Directed graphical models are commonly used to model causal relations between random variables and to understand conditional independencies in their joint distributions. We focus on the crucial task of structure learning, which aims to recover graphical structures using observational data sampled from distributions that obey certain underlying graphical model.

A common challenge in structure learning is the computational and statistical cost of learning large graphs or using high dimensional data. In this dissertation, we study four cases where the efficiency of structure learning could be improved over existing methods. We propose new algorithms and provide theoretical guarantees for the consistency of these algorithms.

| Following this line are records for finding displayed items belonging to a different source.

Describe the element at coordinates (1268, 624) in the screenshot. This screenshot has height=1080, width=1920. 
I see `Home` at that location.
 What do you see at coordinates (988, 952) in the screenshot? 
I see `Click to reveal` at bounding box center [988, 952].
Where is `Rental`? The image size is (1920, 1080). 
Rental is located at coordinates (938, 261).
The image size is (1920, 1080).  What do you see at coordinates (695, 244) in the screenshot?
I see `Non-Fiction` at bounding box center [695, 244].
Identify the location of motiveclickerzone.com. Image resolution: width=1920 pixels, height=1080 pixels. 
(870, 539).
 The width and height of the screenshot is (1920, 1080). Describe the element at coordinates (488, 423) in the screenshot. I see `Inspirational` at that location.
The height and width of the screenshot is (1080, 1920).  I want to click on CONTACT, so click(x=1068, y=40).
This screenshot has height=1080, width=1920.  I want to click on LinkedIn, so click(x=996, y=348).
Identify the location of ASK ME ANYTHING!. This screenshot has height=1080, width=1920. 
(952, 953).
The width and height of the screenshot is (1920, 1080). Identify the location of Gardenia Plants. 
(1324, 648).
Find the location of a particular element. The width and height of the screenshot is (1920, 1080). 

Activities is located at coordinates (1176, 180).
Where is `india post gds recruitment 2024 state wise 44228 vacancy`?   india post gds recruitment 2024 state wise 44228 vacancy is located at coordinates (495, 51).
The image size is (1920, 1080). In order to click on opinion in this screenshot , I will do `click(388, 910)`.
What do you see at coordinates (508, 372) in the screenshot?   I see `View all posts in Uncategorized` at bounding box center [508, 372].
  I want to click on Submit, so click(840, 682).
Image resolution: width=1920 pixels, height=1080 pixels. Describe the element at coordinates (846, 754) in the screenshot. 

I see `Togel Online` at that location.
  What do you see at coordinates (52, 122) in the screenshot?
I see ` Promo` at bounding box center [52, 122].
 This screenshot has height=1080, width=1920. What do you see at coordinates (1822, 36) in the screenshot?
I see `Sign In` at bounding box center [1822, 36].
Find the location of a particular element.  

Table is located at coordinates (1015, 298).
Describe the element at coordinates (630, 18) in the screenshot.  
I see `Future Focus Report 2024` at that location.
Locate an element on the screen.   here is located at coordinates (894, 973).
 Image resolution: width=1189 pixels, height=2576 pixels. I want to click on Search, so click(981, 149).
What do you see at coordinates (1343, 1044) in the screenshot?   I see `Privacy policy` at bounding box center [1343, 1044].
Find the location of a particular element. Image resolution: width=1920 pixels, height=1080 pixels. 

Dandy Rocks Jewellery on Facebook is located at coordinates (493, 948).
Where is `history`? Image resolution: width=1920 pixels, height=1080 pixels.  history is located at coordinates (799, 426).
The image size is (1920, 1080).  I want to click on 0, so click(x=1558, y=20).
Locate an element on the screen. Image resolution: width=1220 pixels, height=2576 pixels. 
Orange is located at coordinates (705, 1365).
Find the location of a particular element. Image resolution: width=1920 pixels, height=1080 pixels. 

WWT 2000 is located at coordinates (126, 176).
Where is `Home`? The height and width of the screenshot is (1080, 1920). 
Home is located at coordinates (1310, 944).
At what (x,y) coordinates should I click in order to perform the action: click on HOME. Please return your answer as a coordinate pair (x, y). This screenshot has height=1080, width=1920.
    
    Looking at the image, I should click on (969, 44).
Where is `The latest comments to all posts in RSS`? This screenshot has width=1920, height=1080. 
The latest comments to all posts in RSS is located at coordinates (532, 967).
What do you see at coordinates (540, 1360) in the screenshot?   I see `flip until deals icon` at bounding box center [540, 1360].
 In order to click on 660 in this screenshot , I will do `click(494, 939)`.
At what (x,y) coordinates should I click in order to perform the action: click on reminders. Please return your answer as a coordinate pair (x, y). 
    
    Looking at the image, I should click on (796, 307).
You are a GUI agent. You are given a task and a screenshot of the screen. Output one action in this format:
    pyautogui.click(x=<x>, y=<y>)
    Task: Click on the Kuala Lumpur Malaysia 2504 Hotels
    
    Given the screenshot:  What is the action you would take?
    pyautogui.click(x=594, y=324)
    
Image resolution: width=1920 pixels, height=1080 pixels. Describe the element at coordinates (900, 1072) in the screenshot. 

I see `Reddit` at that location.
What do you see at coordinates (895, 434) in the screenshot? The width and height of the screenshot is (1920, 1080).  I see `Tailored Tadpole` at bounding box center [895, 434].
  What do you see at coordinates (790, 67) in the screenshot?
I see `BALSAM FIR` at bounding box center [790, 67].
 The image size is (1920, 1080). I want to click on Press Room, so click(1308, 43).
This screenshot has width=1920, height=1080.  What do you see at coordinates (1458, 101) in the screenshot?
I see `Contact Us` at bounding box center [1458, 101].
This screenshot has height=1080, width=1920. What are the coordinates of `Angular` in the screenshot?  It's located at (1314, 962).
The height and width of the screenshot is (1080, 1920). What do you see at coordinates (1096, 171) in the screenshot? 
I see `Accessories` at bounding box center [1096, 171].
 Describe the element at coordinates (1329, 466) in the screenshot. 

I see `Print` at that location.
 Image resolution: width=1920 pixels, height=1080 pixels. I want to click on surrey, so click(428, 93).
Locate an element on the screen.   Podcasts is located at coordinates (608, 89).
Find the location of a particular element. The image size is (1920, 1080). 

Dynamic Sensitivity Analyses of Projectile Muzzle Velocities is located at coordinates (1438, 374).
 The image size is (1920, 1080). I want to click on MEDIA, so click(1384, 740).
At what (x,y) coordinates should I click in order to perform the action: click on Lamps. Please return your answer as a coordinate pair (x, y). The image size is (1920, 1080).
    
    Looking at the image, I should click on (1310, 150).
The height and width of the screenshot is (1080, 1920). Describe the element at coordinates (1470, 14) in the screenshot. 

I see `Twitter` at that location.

First, we study a simple setting of linear structural equation model (SEM) with equal error variances. It is known that in this setting the DAG can be uniquely identified from observational data. We proposed a simple yet state-of-the-art procedure that sequentially estimates the causal ordering of the random variables. This procedure is consistent and readily extendable to high-dimensional setting. Next we consider the problem of structure learning in sparse high-dimensional settings that may be subject to the presence of unmeasured confounders, as well as selection bias. We propose a new local notion of sparsity for consistent structure learning in the presence of latent and selection variables, and develop a new version of the Fast Causal Inference (FCI) algorithm with reduced computational and sample complexity, which we refer to as local FCI (lFCI). The new notion of sparsity allows the presence of highly connected hub nodes, which are common in real-world networks, but problematic for existing methods. Our numerical experiments indicate that the lFCI algorithm achieves state-of-the-art performance across many classes of large random networks containing hub nodes. As part of the investigation on efficiency improvement, we also study the graphical characterization of ancestral relations via CPDAGs and d-separation relations. We propose a framework that can learn definite non-ancestral relations without first learning the skeleton. We demonstrated that this framework yields structural information that can be used in both score- and constraint-based algorithms to learn causal DAGs more efficiently. Finally, we consider a DAG learning problems where partial ordering of variables is available. We discuss a general procedure for discovering DAGs with arbitrary structure from partial orderings. We also present an efficient framework for estimation of high-dimensional, sparse directed acyclic graphs.